What is needed
Pull out of the data below the stretch of lines bounded by the one containing "You are a GUI" and the one containing "Click the BOOK NOW preview button", both bounds included, unchanged.

§ §

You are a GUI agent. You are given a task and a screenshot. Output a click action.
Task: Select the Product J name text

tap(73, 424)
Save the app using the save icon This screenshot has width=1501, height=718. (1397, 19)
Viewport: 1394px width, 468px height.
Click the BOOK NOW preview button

§ §

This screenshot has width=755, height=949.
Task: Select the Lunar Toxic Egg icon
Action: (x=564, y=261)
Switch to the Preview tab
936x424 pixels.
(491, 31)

§ §

Solution for this task
You are a GUI agent. You are given a task and a screenshot. Output a click action.
Task: Select the Product J name text

tap(73, 424)
Save the app using the save icon This screenshot has width=1501, height=718. (1397, 19)
Viewport: 1394px width, 468px height.
Click the BOOK NOW preview button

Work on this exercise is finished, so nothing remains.